八木哲也八木 哲也です。地元の愛知県豊田市・みよし市の地方新聞「矢作新報」(R2.11.13)に掲載された私のエッセイ「時々刻々 No.980」をご紹介します。

【「時々刻々 No.980」】「デジタル化」日本は周回遅れ

国会議事堂周りの銀杏並木が、金色に変わり始めた。10月26日の国会開会式。議事堂前に参列し、ふと見上げた空は雲一つない秋晴れだった。静かにお車が入る。車窓をみると、純白のマスクをされた陛下が軽く会釈をされた。たったそれだけの瞬間、不思議と凛とした空気に包まれた。

第203回国会が始まった。第99代内閣総理大臣菅義偉としての初舞台になる。所信表明演説に期待を込めて拝聴した。自民党総裁選挙の際の討論会や、新内閣の陣容を見て、私は勝手に「前政権を引き継ぎ、堅実な実務型の政治だろう」と想像していたが、いい意味で裏切られた。「2050年までに、温室効果ガスの排出を全体としてゼロにする」。首相は宣言した。

場内は一瞬どよめきが起こった。これは国内だけでなく、世界に向けての宣言になる。既に約120か国がこうした宣言をしており、主要7か国(G7)で残るは日本と米国だけだった。遅きに失したというのは簡単だが、それでも着実な前進だ。

昨年来、小泉進次郎環境相と一緒に仕事をさせてもらった。大臣はゼロカーボンシティに向け積極的に自治体に働きかけた。大臣室に大きな日本地図が貼ってあり、そこには宣言した自治体がチェックされている。豊田市もみよし市も宣言してもらった。現在166の自治体、人口7883万人、日本の65%以上が宣言したことになる。梶山経済産業相とはCO2排出量が多い石炭火力発電の将来像について覚書を交わしている。

首相の演説を聞きながら、昨年来のこうした動き一つ一つを思い出した。全てが今回の宣言に繋がっている。首相はいま成長戦略の柱に「経済と環境の好循環」(環境省では「環境と成長の好循環」)を掲げている。これから社会も経済も大きく変わっていく。自動車産業も脱炭素化に向けて、急激に電動化に舵を切らねばならない。裾野の広い産業だ。今後も日本の成長の先頭を走り続けてほしい。渡辺元トヨタ自動車社長が「走れば走るほどきれいな空気を出す車を作ります」と話していたことを思い出す。もう夢物語ではない。

- 設問内容
デジタル化と国会開会式に関するエッセイのうち、「国会議事堂周りの銀杏並木が、」で始まり「だが、それでも着実な前進だ。」までの部分を、一字一句変えずに書き出してください。 以下の各行は、本エッセイとは関わりがありません。

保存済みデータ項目
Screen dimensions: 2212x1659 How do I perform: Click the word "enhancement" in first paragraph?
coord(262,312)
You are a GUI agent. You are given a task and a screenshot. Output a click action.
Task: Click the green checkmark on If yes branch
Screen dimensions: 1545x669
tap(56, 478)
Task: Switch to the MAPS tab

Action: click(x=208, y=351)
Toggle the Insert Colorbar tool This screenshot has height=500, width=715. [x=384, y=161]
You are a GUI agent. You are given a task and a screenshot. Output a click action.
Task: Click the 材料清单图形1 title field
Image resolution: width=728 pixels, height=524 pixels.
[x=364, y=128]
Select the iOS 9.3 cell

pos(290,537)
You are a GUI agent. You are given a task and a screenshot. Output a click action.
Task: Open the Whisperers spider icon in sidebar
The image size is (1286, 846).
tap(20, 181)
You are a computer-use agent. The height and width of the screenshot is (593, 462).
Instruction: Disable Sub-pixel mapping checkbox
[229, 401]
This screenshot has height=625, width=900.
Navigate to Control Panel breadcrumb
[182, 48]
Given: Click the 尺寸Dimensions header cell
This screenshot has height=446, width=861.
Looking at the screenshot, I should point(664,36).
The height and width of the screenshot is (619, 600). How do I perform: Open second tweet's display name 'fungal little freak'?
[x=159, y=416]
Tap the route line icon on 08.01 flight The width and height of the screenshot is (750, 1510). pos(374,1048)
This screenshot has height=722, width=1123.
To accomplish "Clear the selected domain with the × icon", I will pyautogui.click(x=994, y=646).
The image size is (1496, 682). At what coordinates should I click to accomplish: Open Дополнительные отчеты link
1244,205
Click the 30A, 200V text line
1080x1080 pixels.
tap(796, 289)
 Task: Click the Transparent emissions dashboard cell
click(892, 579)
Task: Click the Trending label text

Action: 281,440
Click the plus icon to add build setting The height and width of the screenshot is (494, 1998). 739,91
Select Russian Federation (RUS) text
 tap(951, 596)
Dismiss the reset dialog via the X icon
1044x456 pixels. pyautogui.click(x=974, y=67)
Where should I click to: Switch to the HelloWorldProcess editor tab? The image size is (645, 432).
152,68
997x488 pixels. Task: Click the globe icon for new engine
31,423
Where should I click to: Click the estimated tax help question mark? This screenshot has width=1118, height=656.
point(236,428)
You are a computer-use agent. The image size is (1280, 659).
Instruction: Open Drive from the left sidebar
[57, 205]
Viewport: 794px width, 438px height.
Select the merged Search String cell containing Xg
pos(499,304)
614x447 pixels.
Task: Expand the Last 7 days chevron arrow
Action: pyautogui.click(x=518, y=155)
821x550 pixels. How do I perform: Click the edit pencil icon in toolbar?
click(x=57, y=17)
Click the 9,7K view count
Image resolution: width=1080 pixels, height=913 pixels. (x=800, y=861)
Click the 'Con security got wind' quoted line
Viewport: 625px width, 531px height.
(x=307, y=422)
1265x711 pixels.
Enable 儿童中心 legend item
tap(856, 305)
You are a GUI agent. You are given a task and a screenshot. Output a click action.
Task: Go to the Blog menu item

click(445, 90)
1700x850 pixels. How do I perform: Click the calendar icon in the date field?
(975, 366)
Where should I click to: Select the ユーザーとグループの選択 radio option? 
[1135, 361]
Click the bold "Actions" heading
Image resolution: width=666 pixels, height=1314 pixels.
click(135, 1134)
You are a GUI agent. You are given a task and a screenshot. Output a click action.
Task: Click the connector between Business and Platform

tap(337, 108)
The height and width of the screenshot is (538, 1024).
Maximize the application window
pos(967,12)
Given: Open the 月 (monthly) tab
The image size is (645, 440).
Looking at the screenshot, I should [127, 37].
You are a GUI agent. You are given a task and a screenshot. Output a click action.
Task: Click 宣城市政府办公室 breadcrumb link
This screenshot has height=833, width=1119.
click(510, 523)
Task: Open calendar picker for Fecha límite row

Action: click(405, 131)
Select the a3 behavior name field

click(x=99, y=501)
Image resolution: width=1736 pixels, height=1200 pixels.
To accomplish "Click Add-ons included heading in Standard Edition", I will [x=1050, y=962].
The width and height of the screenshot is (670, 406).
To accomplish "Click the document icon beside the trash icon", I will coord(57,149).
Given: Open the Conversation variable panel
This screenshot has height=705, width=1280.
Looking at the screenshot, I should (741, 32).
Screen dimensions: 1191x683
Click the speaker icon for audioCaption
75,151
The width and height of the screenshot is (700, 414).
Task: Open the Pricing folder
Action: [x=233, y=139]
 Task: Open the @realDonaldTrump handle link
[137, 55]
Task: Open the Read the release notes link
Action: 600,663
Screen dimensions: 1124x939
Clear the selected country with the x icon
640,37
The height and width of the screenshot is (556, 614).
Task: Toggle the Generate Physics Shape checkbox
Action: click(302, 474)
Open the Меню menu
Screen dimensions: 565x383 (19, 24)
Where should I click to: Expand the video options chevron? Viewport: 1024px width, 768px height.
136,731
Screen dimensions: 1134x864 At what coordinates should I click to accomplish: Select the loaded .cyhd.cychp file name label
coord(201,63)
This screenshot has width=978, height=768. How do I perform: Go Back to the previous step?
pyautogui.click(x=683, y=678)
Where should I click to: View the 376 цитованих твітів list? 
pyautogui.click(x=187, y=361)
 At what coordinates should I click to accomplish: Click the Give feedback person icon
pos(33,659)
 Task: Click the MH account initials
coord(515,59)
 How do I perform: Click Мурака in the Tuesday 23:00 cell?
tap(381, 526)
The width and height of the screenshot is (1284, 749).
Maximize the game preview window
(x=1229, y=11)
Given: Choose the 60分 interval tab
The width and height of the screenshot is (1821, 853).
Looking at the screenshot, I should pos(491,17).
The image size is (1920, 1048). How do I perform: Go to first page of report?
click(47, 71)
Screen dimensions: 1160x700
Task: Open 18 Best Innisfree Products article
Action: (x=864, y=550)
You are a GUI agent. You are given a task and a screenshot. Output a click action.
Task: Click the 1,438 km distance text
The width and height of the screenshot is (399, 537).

- 出力結果
国会議事堂周りの銀杏並木が、金色に変わり始めた。10月26日の国会開会式。議事堂前に参列し、ふと見上げた空は雲一つない秋晴れだった。静かにお車が入る。車窓をみると、純白のマスクをされた陛下が軽く会釈をされた。たったそれだけの瞬間、不思議と凛とした空気に包まれた。

第203回国会が始まった。第99代内閣総理大臣菅義偉としての初舞台になる。所信表明演説に期待を込めて拝聴した。自民党総裁選挙の際の討論会や、新内閣の陣容を見て、私は勝手に「前政権を引き継ぎ、堅実な実務型の政治だろう」と想像していたが、いい意味で裏切られた。「2050年までに、温室効果ガスの排出を全体としてゼロにする」。首相は宣言した。

場内は一瞬どよめきが起こった。これは国内だけでなく、世界に向けての宣言になる。既に約120か国がこうした宣言をしており、主要7か国(G7)で残るは日本と米国だけだった。遅きに失したというのは簡単だが、それでも着実な前進だ。